(Reuters) - The Federal Reserve on Wednesday is expected to lay the groundwork for its first interest rate hike in nearly a decade, as it continues to weigh whether the U.S. recovery can hold up against collapsing oil prices and a soaring dollar.

The U.S. central bank's latest policy meeting will conclude with certainty expected on one point: it will likely discard a pledge to remain "patient" before hiking rates, trimming one of the final verbal cues it has used through crisis, recession and recovery to describe its intent to keep rates near zero for a period of time.

The move would mark an important moment for Fed Chair Janet Yellen who, despite being seen as a policy dove, has overseen a steady whittling away of loose money promises: the policy statement during her first year as Fed chief shrank from 790 words to 529.

While the turn in language would open the door to an initial rate hike as early as June, the uncertain path of the global economy remains a dilemma for central bank officials who say they want more confidence in the U.S. recovery and the eventual rise of inflation before committing to a rate "lift-off."

• • • •

■ PROBLEMS AND TASKS ■
(a) In the Federal Reserve article, how much did the policy statement shrink during Janet Yellen's first year as Fed chief?
(b) List the three periods through which, according to the Federal Reserve article, the central bank has used verbal cues to describe its intent to keep rates near zero.
(c) Extend the Federal Reserve article by writing the paragraphs that follow its final sentence, keeping to the same reporting style.

• • • •

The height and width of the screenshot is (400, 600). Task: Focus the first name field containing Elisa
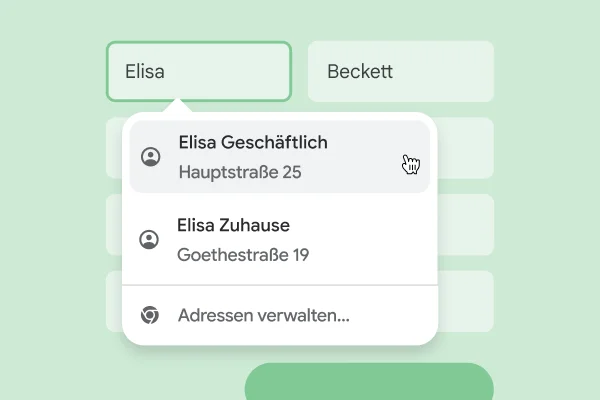(199, 71)
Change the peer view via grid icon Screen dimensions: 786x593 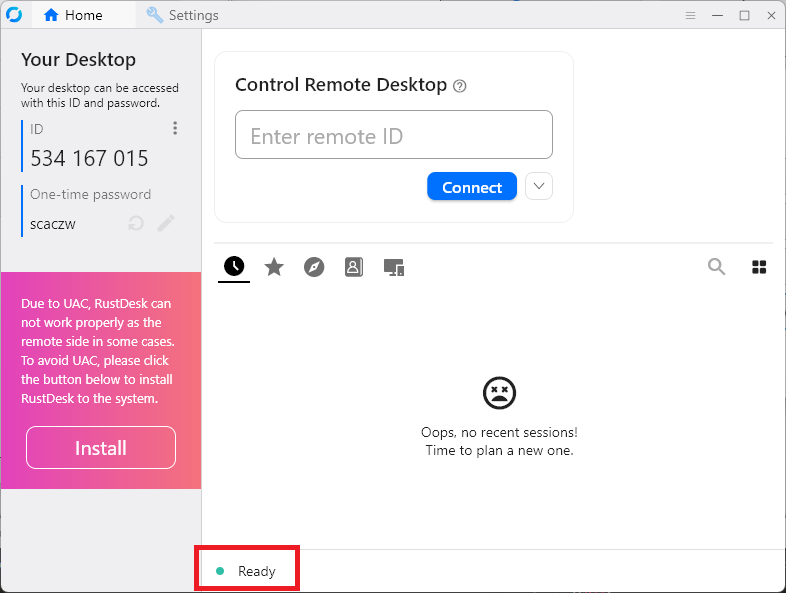pyautogui.click(x=759, y=267)

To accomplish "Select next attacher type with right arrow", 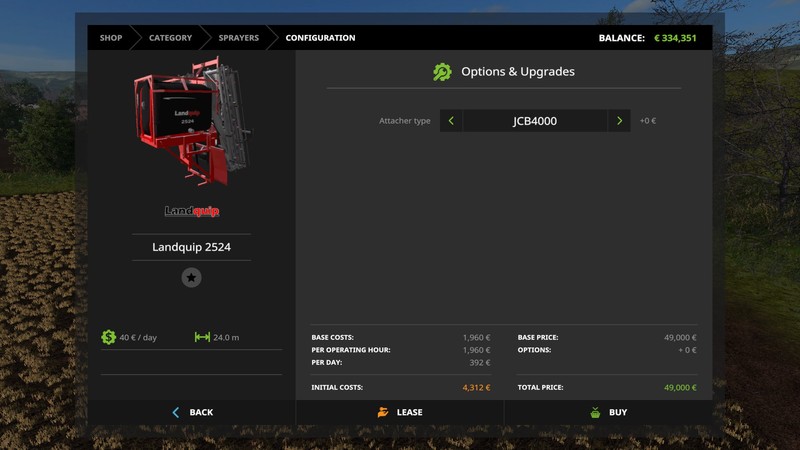I will [620, 121].
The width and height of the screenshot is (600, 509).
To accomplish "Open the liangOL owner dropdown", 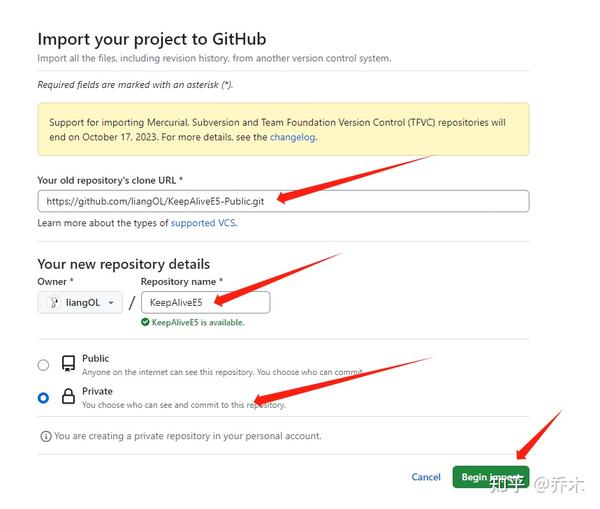I will pos(80,302).
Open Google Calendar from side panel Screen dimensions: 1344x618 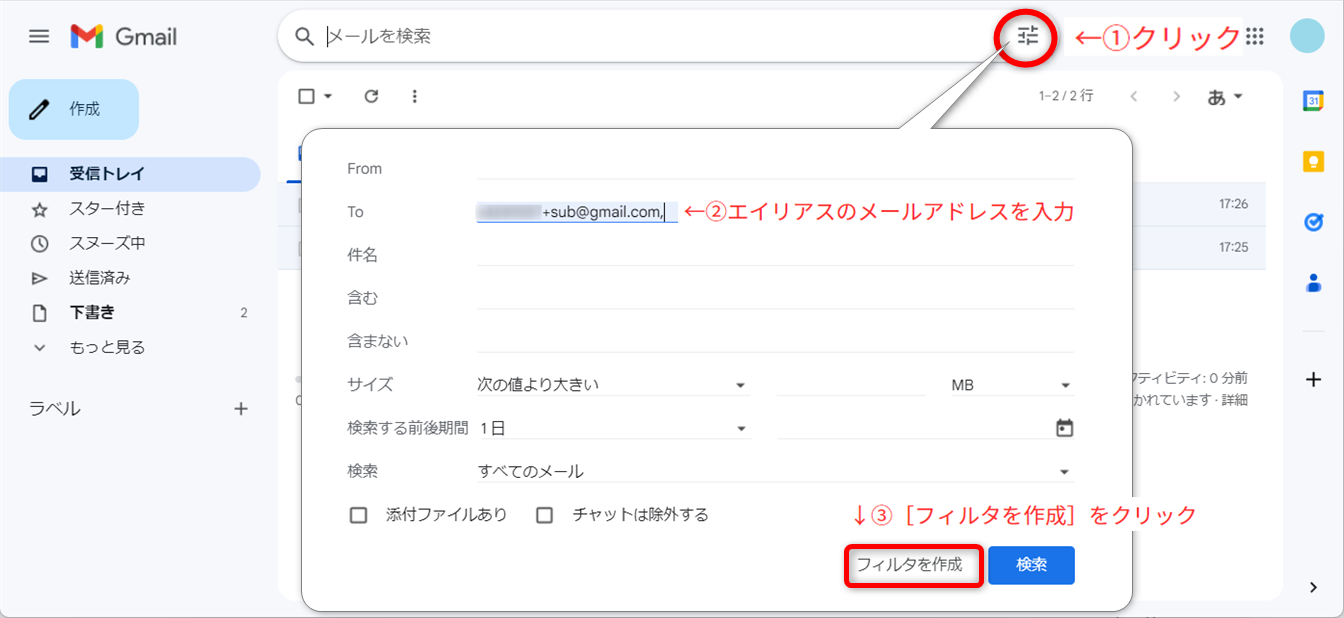pos(1313,100)
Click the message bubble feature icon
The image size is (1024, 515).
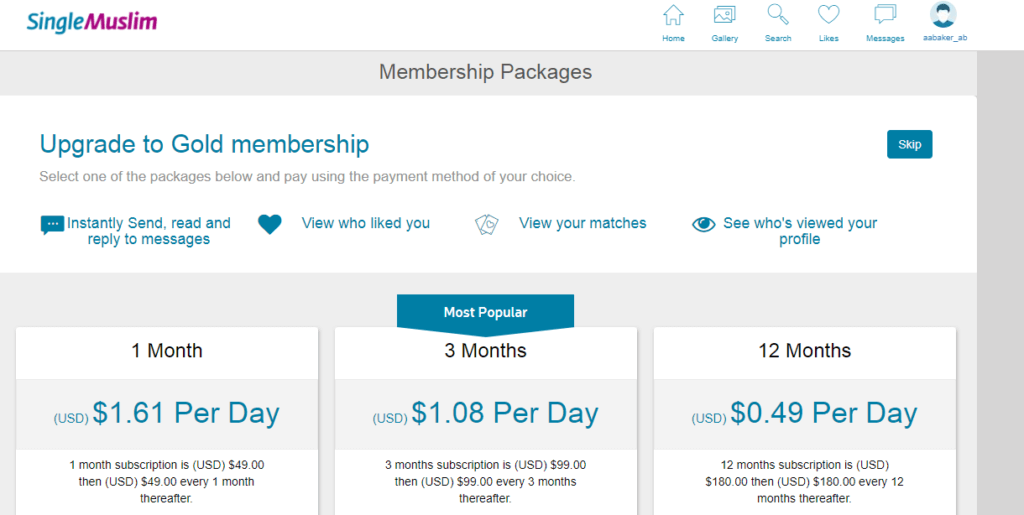point(52,225)
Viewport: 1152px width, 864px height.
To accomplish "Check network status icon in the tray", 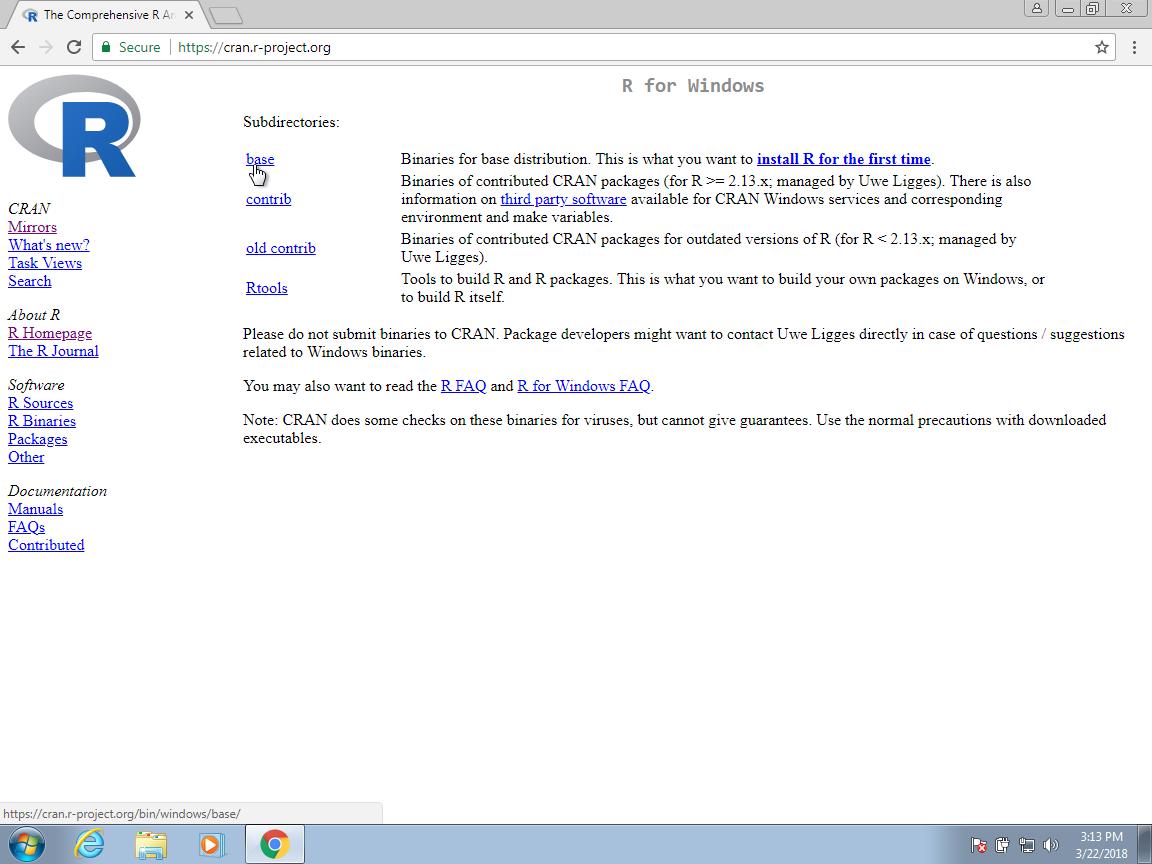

• • • •

■ PER-TASK ANSWERS ■
(a) It shrank from 790 words to 529.

(b) Crisis, recession, and recovery.

(c)
The latest policy statement is scheduled to be released at 2 p.m. EDT (1800 GMT). The Fed will also provide updated economic forecasts by Fed policymakers. Yellen will also hold a press conference following the two-day meeting.

The economic data, however, have been muddy - strong job creation, continued growth, and generally healthy consumer demand in the United States, but a global collapse in oil prices and a rapid run-up in the dollar that could mean the Fed remains far from its 2 percent inflation target.

U.S. crude prices remained mired in the low $40 dollar a barrel range on Tuesday, and the Organization of Petroleum Exporting Countries acknowledged it may be the end of this year before low prices prompt higher-cost producers in the United States and elsewhere to trim supply.

Progress toward the Fed's inflation goal may be elusive until the price of oil finds a bottom and stabilizes.

A dollar that has soared more than 20 percent against major currencies over the past year also means imported goods are cheaper, while U.S. exports may be nicked, dragging down growth.

Ultimately, Fed officials say they are not concerned about either trend. Low oil prices have put what the IHS Global Insight consulting firm estimates to be around $2,000 into the pockets of the average American family - money that can support consumer demand and add to gross domestic product.

Fed officials also regard the dollar's appreciation as a vote of the world's confidence in the U.S. economic recovery, as investment flows towards what is now one of the few global bright spots.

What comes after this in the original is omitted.